As Cloud market caps and valuations have exploded, so too have the ranks of CEOs and founders becoming angel investors.  This is nothing new.  The founders of Stripe, Datadog, Box, and more are all small investors on the cap tables of many of my top investments, and they’ve done just fine!  And these days, if you are able to raise, say, a Series B round, often as part of that, you’ll be able to get some “secondary liquidity”, i.e. be able to sell a small portion of your shares.  Many founders want to turn around and invest some of those proceeds into other startups. (more on secondary liquidity here)

And as a CEO, doing some angel investments can be a great and efficient way to give you insights into how the next generation is doing.  CEO is a lonely job and actually making a handful of angel investments in outstanding founders can be one way to make it less lonely and more connected, at least a little bit.

And yet … at the same time, any significant amount of time spent investing is distracting.  At least, too much of it.  CEOs you invest in want your time, and advice, which is great.  And these days, more and more founders are actually raising small and even not-so-small VC funds themselves.  This takes more and more time.  It’s distracting.  And if as CEO if you invest a lot of capital, the overhead it takes to professionally manage money is real, especially the more traditional your LP base.
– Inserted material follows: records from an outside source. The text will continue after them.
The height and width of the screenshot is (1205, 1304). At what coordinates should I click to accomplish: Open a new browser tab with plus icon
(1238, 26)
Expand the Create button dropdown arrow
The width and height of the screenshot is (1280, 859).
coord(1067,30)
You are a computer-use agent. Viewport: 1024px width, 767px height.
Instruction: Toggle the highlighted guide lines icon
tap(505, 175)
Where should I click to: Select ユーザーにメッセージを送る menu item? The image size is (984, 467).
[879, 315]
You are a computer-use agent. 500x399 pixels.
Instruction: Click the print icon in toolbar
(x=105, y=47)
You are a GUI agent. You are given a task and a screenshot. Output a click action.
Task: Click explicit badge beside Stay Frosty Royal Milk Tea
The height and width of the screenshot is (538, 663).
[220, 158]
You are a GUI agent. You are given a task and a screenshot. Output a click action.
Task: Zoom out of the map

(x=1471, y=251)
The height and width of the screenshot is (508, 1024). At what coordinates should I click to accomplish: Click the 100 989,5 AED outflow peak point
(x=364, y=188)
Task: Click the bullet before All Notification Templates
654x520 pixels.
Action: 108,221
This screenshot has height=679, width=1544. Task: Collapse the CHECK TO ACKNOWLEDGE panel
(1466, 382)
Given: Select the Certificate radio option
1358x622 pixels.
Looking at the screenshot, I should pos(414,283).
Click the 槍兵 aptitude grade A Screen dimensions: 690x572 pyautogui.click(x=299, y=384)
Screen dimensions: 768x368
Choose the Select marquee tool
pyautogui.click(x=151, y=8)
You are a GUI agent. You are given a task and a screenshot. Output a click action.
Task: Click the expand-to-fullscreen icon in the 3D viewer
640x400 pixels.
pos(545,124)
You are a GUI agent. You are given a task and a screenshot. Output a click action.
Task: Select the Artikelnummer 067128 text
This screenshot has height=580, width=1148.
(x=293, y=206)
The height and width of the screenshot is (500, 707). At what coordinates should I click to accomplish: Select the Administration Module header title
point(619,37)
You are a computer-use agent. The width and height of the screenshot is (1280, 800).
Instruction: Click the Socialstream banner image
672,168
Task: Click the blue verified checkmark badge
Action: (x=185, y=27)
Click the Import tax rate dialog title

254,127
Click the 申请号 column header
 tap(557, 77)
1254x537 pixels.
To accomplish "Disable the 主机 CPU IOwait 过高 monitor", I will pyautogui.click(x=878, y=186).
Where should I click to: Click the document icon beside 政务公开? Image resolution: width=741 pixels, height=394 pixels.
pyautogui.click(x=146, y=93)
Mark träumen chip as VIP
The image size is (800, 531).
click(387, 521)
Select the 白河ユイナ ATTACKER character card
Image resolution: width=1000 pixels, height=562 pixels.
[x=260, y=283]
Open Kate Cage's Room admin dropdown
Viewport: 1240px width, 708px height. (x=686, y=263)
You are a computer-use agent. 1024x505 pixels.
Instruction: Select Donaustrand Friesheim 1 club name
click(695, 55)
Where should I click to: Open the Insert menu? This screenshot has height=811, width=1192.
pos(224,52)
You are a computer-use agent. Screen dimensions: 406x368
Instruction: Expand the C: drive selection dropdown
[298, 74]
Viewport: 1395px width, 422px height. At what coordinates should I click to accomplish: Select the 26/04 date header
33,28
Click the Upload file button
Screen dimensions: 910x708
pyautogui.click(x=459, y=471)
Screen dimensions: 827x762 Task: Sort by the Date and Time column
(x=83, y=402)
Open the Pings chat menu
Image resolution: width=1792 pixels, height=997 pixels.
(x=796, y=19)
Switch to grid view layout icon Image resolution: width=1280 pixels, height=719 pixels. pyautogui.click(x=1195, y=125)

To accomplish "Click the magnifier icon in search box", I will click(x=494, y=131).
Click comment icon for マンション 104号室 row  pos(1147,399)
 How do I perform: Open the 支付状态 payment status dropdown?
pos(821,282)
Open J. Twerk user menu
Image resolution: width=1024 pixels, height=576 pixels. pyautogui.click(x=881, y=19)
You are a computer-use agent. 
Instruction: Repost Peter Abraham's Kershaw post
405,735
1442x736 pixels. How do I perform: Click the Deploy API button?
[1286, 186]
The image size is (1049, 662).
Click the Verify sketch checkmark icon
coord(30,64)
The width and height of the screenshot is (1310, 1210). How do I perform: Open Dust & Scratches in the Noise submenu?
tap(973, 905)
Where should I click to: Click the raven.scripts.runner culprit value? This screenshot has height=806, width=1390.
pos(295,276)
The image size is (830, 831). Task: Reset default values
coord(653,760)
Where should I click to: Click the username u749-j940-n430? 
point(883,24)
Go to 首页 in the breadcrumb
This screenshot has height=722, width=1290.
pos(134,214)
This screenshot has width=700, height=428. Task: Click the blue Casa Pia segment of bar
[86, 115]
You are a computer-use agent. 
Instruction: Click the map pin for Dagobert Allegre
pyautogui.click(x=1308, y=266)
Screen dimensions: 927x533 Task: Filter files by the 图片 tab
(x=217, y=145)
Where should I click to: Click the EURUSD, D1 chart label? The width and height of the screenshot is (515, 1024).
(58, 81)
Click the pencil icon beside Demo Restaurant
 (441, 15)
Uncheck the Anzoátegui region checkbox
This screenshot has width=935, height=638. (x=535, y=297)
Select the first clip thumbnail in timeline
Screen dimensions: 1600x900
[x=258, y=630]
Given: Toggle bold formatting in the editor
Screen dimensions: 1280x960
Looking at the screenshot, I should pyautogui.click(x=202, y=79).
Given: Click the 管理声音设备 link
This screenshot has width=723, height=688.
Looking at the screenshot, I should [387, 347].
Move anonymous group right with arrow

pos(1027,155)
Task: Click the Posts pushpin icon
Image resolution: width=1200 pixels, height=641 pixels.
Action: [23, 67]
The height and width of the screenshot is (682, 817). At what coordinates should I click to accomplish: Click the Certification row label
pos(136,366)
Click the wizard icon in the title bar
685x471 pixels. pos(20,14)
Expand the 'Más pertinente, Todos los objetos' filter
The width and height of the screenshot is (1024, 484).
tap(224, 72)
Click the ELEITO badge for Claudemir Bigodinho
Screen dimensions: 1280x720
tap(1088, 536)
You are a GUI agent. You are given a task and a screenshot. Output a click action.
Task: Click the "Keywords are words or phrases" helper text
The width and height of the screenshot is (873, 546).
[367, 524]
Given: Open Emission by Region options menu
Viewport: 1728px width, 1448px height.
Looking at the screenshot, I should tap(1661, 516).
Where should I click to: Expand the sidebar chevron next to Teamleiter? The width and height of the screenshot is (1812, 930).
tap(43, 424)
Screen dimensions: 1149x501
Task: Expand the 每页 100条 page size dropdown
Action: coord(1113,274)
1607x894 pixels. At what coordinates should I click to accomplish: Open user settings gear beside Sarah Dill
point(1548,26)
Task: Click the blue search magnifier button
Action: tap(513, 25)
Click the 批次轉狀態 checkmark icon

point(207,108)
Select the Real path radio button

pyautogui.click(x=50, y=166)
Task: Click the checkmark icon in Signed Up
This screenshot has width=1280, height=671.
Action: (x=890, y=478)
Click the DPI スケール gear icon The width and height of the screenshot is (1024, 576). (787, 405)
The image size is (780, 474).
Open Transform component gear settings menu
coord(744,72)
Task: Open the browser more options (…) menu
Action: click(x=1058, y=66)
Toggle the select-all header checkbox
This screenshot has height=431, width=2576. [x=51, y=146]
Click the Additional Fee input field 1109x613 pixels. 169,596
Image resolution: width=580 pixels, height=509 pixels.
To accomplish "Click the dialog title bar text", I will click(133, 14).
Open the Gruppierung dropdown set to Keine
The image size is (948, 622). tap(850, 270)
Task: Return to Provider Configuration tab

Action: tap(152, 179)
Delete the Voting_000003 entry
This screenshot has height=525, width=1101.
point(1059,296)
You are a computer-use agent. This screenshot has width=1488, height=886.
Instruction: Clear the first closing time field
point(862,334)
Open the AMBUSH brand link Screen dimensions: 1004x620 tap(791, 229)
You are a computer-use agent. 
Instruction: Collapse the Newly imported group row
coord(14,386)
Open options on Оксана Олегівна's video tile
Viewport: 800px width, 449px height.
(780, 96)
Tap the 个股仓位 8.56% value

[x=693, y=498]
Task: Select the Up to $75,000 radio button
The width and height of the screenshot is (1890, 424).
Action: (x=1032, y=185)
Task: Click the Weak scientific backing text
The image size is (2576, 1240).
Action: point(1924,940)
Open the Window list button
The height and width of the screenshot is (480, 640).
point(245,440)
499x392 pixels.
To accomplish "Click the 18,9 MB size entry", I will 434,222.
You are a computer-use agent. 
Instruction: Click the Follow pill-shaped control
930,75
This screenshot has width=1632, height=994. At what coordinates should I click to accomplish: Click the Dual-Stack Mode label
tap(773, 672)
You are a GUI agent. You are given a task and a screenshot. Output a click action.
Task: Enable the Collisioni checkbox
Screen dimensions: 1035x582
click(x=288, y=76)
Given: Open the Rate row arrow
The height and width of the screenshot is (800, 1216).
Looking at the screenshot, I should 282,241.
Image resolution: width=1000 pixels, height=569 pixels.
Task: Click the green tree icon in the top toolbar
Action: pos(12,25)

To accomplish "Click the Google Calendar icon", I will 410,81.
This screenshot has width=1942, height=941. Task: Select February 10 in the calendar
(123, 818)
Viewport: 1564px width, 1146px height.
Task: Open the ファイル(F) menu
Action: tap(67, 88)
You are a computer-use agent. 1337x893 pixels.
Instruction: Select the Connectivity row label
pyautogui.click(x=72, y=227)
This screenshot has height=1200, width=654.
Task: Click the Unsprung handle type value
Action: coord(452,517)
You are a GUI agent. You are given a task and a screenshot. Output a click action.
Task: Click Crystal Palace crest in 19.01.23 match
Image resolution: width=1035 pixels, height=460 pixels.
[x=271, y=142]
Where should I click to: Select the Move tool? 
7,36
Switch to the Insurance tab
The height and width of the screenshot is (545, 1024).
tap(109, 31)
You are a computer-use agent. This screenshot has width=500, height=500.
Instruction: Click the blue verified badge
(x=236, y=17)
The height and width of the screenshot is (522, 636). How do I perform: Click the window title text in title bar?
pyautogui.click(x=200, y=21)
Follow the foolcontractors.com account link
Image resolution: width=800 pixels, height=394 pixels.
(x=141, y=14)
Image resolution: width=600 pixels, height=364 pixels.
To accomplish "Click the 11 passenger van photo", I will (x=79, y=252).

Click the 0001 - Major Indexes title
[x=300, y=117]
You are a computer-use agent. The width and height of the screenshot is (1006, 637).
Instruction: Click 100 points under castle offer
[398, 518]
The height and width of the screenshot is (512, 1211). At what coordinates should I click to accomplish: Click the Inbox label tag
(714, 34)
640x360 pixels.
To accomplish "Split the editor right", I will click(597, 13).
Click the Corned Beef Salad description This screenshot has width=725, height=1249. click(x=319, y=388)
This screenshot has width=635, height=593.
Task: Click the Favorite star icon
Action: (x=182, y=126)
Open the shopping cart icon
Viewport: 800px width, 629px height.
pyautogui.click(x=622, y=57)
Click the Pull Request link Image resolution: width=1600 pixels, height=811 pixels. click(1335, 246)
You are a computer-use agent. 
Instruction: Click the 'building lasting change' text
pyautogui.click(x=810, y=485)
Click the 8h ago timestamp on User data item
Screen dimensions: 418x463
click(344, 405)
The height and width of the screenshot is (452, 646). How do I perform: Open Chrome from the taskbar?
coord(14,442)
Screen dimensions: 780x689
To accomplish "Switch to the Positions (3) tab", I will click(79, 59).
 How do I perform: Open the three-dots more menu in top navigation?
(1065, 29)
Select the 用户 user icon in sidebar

And more than that, I worry a bit.  I worry a bit when I see founders investing too much.  Why?  It sends a few signals not just to me, not just to VCs, but also I think, more importantly, to employees and more:

  • Some founders think investing is easier than being a founder.  And you know what?  They’re right.  It surely is.  So much easier.  But you don’t want the team thinking you are looking at the green grass.
  • Your Founders Stock should be your best investment.  Time will tell, but even having invested now in 5 unicorns and decacorns myself, I’ve still made more money off my founder’s stock than anything else.  If you really go for it as a founder, you should make a lot more money off your 5%, 10%, 20%, or whatever of your own startup than some tiny slice of someone else’s.  For sure this won’t be true if you never have an exit, and may not be true if you have a modest exit.  But if you only believe in your heart you’ll have a modest exit, why will most startup folks work for you?
  • Diversification makes sense, but maybe not really.  Many founders say they want to invest in other startups to diversify risk.  In theory, I get it.  But in practice, that’s not how you build a unicorn.  You build a unicorn by obsessing about building one amazing company and doing everything possible to make it so.

Some folks will challenge this, and to be clear, I think a certain amount of angel investing for founders is a good idea if you want to do it.  Similarly, I think joining one other board of directors is a good idea, too.  Both keep you fresh, and make your perspectives less insular.

But there’s a line.  A line that says you don’t really think your founders’ stock is your #1 best investment anymore.  Cross that line, and others will sense it.  And some just won’t believe as much anymore that you are really in it to go big.